Both read the Bible day and night, but thou read black where I read white.
~William Blake

There are many people that we consider good “Christians”. We all know someone who goes to church every Sunday, and we all know the typical Easter/Christmas churchgoers. Blake was always against organized religion in general. This was shown through many of his poems, pieces of art, and many quotes. One of the main reasons for this is his quote above. There are millions of people who read the Bible, but not everyone sees it the same. Some people have different views about different topics. This is why there are so many churches today. People are reading different things, because what they read is taken out of context. I cannot even count how many different versions of the Bible there are, and this is all what Blake was talking about in his poetry. How can all these people have the same God, but believe in different things? Shouldn’t everyone believe in the same thing? This is why Blake did not believe in organized religion. Even people in the same church have disagreements about different principles.
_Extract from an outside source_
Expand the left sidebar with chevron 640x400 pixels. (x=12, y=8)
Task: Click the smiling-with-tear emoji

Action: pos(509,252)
It is the same with poetry. One person may read a poem and think they know what it means, and to another person it means something completely different. Blake did such a great job with this in his poetry because it can be taken in many different ways. Most of the time however, Blake was often talking about religion, and the different principles in it. These would often include Christ, his life on earth, and his death. I think that Blake meant to have his poems be confusing for a reason. We all need to work for ourselves to figure out what is right. Many people said that Blake was crazy because of the artwork he did, and the theories he had, but he was actually a genius. I guess what I am trying to say is that Blake’s poetry makes people question. We can only grow by asking questions, and when you are faced with religion, there are so many questions to ask. It makes things become black to some people, and white to others. Blake’s poetry made you understand reality.